Nicol shook his head, and prolonged the smile with which he regarded the mother's emaciated features.

"Oh, no," he went on. "She won't shoot me like a dog. But I'll tell you what will happen. I don't mind telling you now. She won't get back till the fall. And when she comes back you won't see her. So you won't be able to hand her the things I'm saying. You're more than half dead now. You'll be all the way before she comes back, and I guess you'll be able to lie around somewhere out of sight in the woods watching the game I play. I'm going to show Keeko what a fool she was to listen to your talk. She's just going to see the dandy fellow I really am. She's going to be queen of this camp, set up on a throne I've made for her. And if I know women she's going to fall for it. There's no need for scruple.
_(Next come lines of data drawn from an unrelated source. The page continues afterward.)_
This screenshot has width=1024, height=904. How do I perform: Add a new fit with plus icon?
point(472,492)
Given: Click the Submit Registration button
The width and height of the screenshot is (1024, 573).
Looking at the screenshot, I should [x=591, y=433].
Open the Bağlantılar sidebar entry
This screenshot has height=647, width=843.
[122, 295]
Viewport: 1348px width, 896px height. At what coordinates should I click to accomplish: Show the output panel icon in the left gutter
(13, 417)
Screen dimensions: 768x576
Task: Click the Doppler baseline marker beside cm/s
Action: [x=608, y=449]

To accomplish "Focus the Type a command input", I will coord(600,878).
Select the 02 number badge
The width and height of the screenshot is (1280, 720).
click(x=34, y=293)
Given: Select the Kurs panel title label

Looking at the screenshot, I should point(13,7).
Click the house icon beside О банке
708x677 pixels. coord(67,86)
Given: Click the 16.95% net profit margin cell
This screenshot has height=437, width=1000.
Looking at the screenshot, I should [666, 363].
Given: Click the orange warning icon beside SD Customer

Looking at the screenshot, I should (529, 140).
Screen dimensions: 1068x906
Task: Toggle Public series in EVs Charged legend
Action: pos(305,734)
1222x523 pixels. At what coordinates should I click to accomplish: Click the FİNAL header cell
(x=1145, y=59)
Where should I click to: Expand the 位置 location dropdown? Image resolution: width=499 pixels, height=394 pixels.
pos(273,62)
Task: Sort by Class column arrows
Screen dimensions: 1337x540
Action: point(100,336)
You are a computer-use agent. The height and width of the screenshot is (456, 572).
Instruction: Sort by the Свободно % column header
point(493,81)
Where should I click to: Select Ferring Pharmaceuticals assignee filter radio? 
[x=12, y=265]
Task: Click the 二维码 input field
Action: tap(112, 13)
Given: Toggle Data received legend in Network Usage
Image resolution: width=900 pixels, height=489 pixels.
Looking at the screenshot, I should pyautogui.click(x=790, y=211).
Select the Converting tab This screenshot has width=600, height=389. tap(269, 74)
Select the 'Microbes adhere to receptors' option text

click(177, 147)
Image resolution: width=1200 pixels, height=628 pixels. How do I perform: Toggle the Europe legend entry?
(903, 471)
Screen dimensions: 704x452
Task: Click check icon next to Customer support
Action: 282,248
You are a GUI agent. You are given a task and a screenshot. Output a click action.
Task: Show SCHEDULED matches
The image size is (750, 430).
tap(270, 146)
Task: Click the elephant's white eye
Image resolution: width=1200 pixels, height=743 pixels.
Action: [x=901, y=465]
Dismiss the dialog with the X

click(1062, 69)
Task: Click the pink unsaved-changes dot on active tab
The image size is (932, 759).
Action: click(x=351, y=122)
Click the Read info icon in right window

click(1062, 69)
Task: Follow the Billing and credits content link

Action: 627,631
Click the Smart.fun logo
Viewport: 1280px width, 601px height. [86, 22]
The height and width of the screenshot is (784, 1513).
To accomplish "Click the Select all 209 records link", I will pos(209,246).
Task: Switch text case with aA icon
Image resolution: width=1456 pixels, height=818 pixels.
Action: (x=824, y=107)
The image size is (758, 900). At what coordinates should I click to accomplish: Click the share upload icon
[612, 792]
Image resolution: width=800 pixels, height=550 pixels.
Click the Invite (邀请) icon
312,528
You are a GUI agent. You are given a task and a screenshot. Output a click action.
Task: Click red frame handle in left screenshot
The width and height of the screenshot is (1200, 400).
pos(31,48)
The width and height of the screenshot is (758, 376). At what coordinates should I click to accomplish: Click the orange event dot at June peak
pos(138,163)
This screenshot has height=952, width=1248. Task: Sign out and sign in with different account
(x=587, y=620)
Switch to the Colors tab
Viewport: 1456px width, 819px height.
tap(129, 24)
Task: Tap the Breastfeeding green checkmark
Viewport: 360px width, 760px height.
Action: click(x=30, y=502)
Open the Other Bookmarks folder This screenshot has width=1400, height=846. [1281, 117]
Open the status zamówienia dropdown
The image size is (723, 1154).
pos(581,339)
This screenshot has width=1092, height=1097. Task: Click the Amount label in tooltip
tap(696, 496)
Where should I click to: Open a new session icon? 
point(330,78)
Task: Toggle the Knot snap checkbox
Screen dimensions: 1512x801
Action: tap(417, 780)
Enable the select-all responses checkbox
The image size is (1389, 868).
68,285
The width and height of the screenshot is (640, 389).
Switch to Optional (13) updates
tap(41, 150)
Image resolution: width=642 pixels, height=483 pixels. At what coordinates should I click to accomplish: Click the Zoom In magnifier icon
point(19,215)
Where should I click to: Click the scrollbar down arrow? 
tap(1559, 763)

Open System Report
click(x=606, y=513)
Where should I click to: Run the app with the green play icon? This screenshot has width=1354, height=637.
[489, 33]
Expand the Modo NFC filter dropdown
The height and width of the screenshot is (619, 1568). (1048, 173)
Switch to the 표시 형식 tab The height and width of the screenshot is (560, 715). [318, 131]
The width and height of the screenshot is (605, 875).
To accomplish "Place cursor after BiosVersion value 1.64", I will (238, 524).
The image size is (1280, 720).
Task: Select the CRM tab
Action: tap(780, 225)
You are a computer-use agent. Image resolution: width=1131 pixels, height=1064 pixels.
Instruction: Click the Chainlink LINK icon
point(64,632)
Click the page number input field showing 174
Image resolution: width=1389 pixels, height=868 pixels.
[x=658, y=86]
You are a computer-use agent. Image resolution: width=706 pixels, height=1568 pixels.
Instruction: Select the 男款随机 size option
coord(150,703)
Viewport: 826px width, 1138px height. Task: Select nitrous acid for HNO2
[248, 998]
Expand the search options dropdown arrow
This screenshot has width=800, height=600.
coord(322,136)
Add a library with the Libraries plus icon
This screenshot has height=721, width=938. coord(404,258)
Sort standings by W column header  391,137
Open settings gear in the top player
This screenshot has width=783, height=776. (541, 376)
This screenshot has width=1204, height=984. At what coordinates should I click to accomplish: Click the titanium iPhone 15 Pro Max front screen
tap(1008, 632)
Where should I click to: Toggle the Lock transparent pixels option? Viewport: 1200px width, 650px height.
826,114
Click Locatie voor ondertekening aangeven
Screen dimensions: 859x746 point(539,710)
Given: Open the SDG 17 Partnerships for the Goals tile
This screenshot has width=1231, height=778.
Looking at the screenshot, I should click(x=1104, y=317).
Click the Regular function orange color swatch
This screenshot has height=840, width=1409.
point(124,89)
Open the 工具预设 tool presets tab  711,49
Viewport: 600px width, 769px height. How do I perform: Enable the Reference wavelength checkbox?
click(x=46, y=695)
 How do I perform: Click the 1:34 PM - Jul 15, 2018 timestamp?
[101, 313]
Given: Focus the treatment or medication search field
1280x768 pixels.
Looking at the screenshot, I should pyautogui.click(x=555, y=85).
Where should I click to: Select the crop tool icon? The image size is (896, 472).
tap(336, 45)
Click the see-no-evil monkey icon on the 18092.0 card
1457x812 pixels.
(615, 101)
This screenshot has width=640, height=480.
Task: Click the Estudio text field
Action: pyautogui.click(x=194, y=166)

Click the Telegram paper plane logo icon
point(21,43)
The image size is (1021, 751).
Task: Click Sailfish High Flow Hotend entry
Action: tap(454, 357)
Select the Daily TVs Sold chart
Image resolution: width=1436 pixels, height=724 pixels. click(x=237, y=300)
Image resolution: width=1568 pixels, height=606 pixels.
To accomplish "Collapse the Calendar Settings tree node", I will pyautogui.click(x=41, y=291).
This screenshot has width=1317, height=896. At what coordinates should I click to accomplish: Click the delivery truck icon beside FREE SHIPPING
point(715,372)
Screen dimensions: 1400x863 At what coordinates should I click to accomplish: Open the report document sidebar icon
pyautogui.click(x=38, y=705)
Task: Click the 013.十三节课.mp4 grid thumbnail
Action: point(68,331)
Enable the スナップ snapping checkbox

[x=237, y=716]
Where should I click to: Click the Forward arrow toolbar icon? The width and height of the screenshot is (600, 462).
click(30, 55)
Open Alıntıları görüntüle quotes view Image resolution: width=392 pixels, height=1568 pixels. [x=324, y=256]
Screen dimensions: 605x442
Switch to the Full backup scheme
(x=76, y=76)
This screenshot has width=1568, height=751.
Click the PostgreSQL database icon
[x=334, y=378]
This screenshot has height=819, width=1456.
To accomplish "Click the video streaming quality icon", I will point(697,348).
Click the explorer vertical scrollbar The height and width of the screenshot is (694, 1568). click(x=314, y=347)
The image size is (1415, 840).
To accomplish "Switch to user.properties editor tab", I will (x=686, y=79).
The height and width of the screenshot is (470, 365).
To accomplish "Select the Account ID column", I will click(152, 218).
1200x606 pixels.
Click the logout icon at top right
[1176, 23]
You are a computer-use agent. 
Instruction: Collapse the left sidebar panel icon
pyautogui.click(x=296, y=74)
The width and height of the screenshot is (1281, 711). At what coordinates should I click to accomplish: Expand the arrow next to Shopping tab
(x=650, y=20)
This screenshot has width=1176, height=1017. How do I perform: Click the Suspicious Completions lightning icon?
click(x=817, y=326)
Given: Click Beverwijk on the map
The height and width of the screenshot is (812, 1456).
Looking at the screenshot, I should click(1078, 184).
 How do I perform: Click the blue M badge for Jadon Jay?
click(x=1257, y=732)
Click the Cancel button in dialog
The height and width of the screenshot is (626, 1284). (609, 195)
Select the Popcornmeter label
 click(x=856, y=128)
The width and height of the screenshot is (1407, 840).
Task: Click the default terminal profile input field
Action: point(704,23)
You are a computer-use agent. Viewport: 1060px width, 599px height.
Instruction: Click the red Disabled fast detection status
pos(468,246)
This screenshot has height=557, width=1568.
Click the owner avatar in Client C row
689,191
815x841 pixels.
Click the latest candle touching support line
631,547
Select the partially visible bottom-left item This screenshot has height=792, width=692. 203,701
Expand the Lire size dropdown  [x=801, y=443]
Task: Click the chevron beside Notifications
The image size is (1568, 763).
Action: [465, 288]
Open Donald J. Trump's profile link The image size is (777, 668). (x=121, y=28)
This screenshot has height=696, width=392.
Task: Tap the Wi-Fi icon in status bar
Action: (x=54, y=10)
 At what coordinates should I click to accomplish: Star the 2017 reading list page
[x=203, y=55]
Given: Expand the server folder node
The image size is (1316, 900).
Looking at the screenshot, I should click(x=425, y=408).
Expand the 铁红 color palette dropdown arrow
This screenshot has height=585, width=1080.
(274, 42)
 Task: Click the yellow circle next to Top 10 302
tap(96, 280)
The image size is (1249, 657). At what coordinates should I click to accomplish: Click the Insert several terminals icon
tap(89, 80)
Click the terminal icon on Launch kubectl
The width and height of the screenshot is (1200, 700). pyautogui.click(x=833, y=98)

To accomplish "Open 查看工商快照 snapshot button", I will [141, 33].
She's not my daughter. I'm not even her step-father. I've a hand full of trumps waiting for her, and when you're dead, and she gets back, I'm going to play 'em all. Then—after—when I'm tired of the game, she's going to pay for that gun play till she hates to remember the fool mother whose talk she ever listened to. We're here a thousand miles from anywhere, which is the sort of thing only a crazy woman like you could ever for—Hello! What in hell d'you want?"

Nicol sat up. In a moment his entire manner changed. He scowled threateningly as he eyed the dusky figure in the doorway. It was the squaw Lu-cana whose moccasined feet had given out no sound as she approached.

"White feller man come by river," she said, in the soft, hushed voice of her race, while her eyes refused to face the scowl of the white man.

"White man? What the hell! Who the devil is he?"

Nicol had risen to his feet, his manner brutally threatening. The squaw feared him, as did all the Indians. But in the presence of the sick white woman she found a measure of courage.

"Him wait. Him say, 'Boss Nicol, yes?'" she replied, and stood waiting with her dark eyes fixed upon the woman she served.

But the sick woman gave no sign. Her poor troubled brain was staggered by the hideous threat which she had been forced to listen to. She lay there like a corpse prepared for burial, utterly unconcerned for that which was passing.